(a) (1) (A) In the administration of any state tax law, the director, for the purpose of determining the accuracy of a return or fixing any liability under any state tax law, may make an examination or investigation of the place of business, the tangible personal property, equipment, and facilities, and the books, records, papers, vouchers, accounts, and documents of any taxpayer or other person.
(B) Every taxpayer or other person and his or her agents and employees shall exhibit to the director these places and items and facilitate any examination or investigation.
(2) (A) The director may employ proper and reasonable audit methods as he or she deems necessary, including the use of sampling.
(B) If sampling is to be employed as an audit method, the taxpayer's consent to the sampling technique must be obtained at the commencement of the audit.
(b) No taxpayer shall be subjected to unnecessary examination or investigations, and only one (1) inspection of a taxpayer's books of account shall be made for each taxable year unless the taxpayer requests otherwise or unless the director, after investigation, notifies the taxpayer in writing that an additional inspection is necessary.

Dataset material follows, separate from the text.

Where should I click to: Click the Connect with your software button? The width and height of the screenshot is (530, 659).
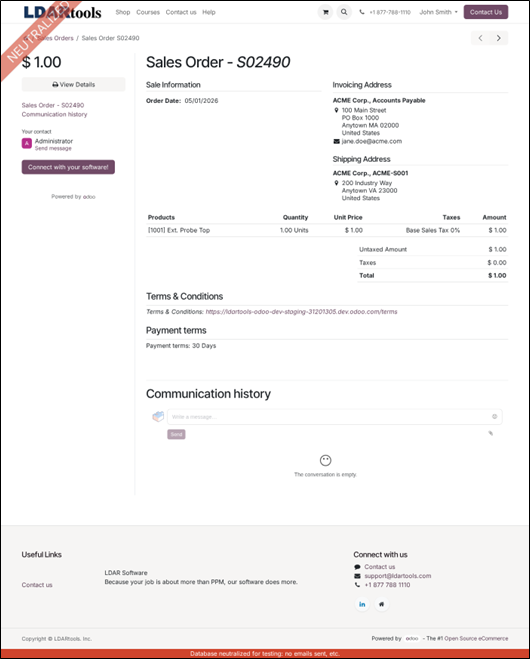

(c) (1) When conducting an investigation or an audit of any taxpayer, the director may, in his or her discretion, examine the records and files of any person, except when privileged by law, any other business, institution, financial institution, the records of any state agency, agency of the United States Government, or agency of any other state when permitted by agreement or reciprocity.

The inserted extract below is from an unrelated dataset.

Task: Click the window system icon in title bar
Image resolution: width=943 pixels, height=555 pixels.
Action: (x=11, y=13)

(2) (A) The director may compel production of these records by summons.
(B) The summons may be served directly by the director.
(d) In the administration of any state tax law, the director may:
(1) Administer oaths, conduct hearings, and compel by summons the attendance of witnesses, testimony, and the production of any books, records, papers, or other data of any person or taxpayer; or
(2) (A) Examine under oath any person regarding the business of any taxpayer concerning any matter incident to the administration of any state tax law.
(B) (i) The fees of witnesses required by the director to attend any hearing shall be the same as those allowed to the witnesses appearing before circuit courts of this state.
(ii) The fees shall be paid in the manner provided for the payment of other expenses incident to the administration of any state tax law.
(e) (1) The investigation may extend to any person that the director determines has access to information which may be relevant to the examination or investigation.
(2) When any summons requiring the production of records as described in subsection (c) of this section is served on a third-party recordkeeper, written notice of the summons shall be mailed to the taxpayer that his or her records are being summoned, at least fourteen (14) days prior to the date fixed in the summons as the day for the examination of the records.
(3) Notice to the taxpayer required by this section is sufficient if it is mailed by certified mail to the last address on record with the director.
(f) When the director has the power to issue a summons for his or her own investigative or auditing purposes, then the director shall honor any reasonable request by any taxpayer to issue a summons on the taxpayer's behalf.
(g) (1) The director or the taxpayer may apply to the circuit court of the county of the taxpayer's residence, place of business, or county where the summons can be served as with any other case at law for any order compelling the production of the summoned records.
(2) Failure to comply with the order of the court for the production of records may be punished by the court as for contempt.
(h) (1) The cost of producing records of a third party required by a summons shall be borne by the taxpayer if he or she requests the summons to be issued.
(2) (A) If the director initiates the summons for third-party records, the director shall bear the reasonable cost of producing the records.
(B) The director may later assess the cost against any delinquent or deficient taxpayer as determined by the records.
(i) (1) The director may examine the books, records, and other documents of transportation companies, agencies, firms, or persons that conduct business by truck, rail, water, airplane, or otherwise in order to determine any sales or use tax due on out-of-state purchases and to determine which dealers are importing or shipping articles of tangible personal property and are liable for any state tax.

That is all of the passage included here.